#### Task input

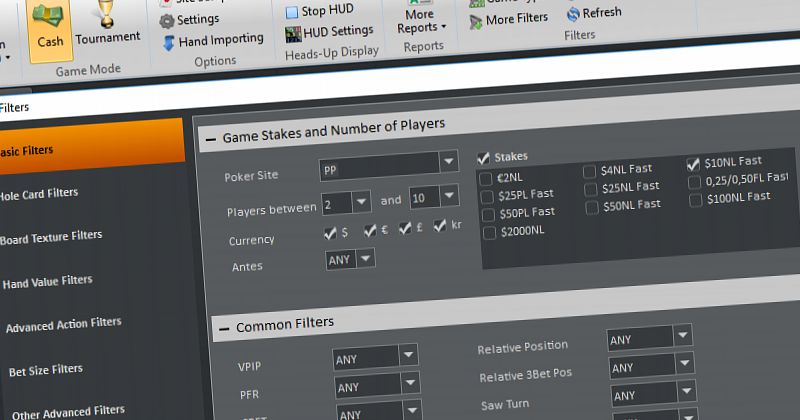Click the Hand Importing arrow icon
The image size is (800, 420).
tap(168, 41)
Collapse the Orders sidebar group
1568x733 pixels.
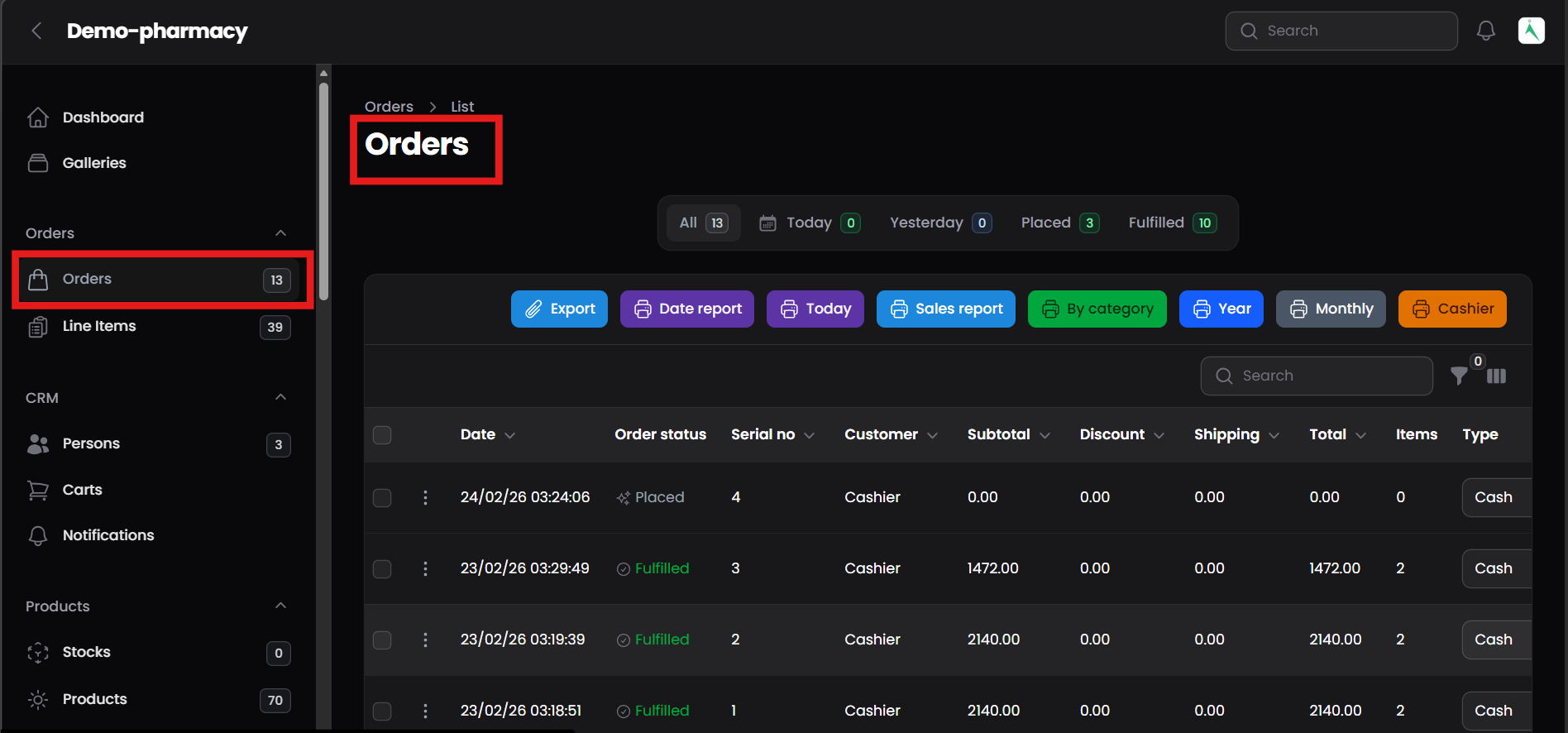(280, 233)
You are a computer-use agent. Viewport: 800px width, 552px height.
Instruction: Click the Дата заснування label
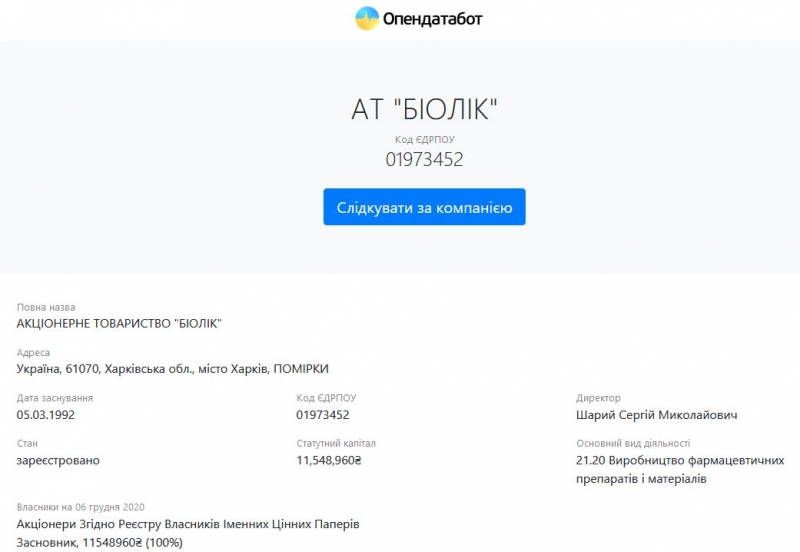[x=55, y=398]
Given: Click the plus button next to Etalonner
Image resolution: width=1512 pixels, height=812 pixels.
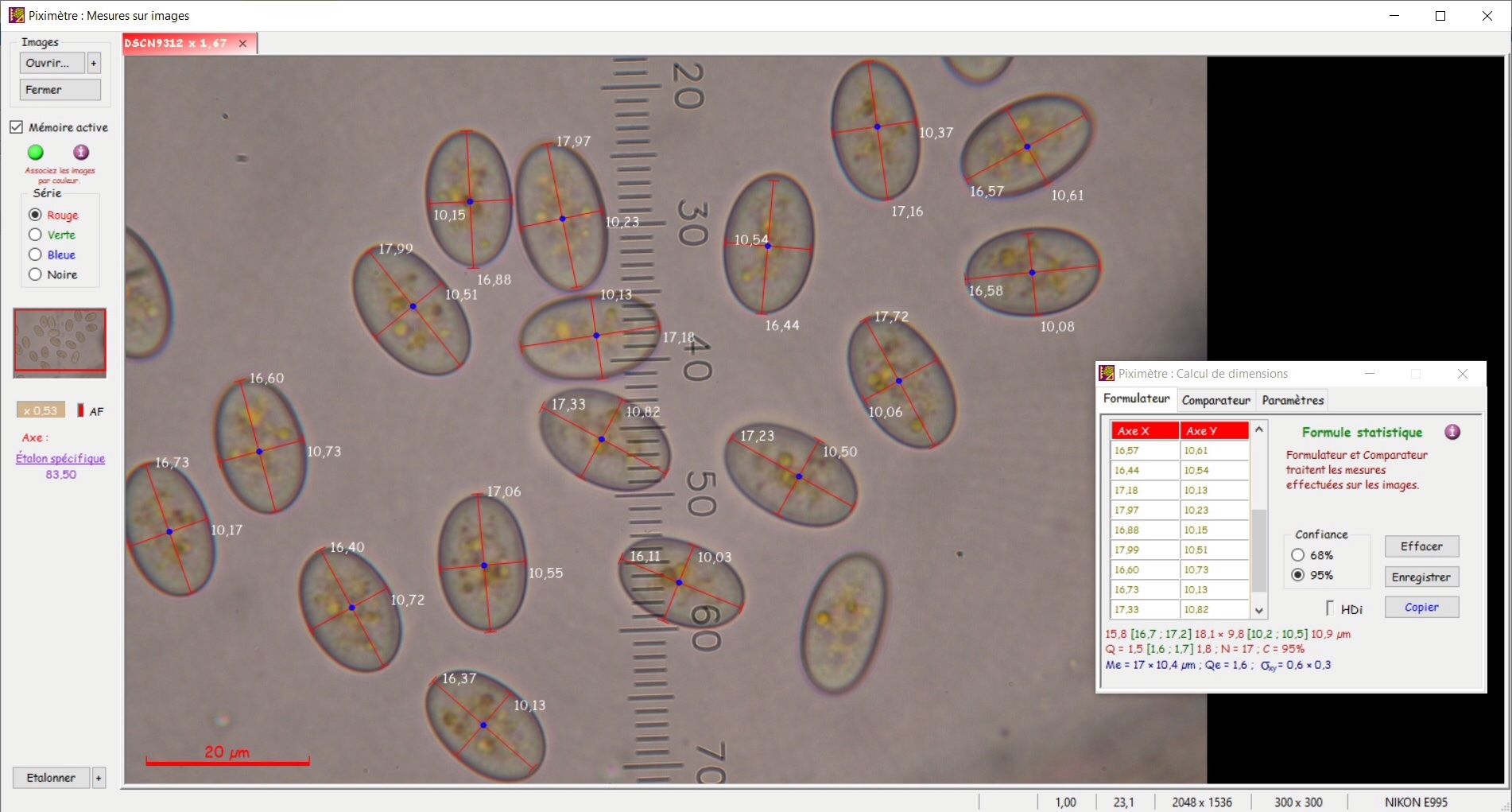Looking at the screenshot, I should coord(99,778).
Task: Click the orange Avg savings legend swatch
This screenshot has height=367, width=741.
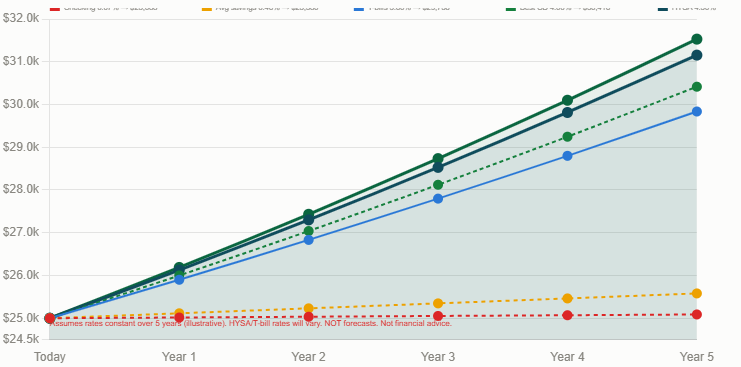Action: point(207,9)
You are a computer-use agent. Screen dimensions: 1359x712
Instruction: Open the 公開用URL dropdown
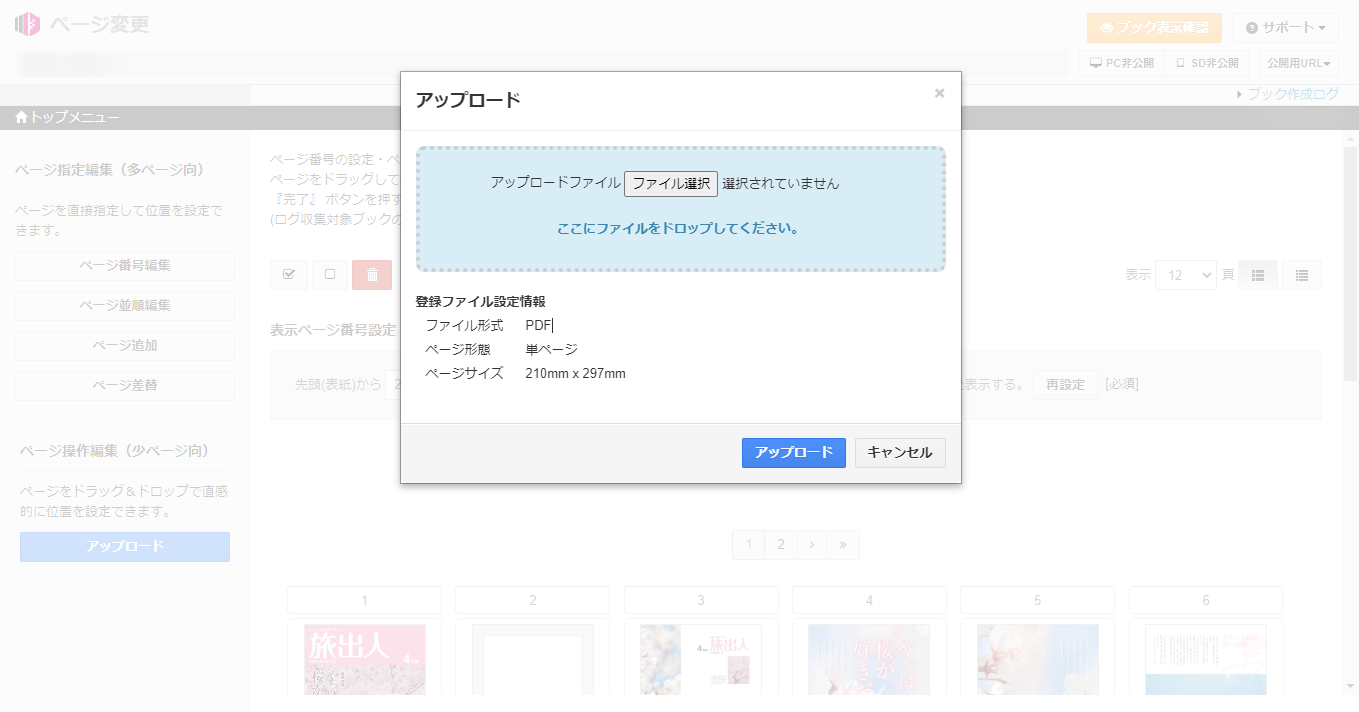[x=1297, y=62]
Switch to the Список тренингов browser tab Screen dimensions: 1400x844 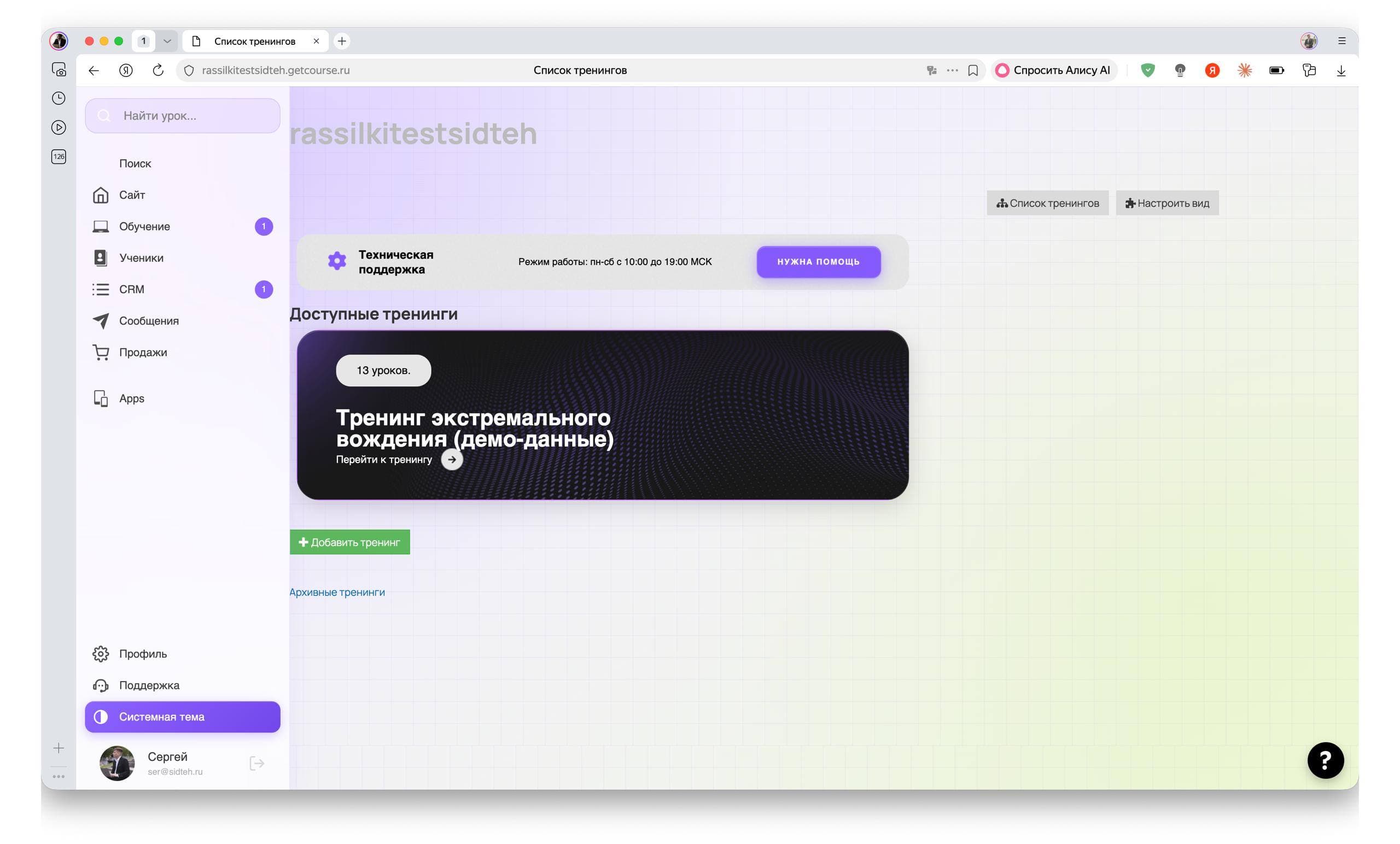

########

* Work to complete
From the records above, copy each line that contains the word "computer".

* Problem solution
You are a computer-use agent. Viewport: 800px width, 552px height.
You are a computer-use agent. Screen dimensions: 1359x712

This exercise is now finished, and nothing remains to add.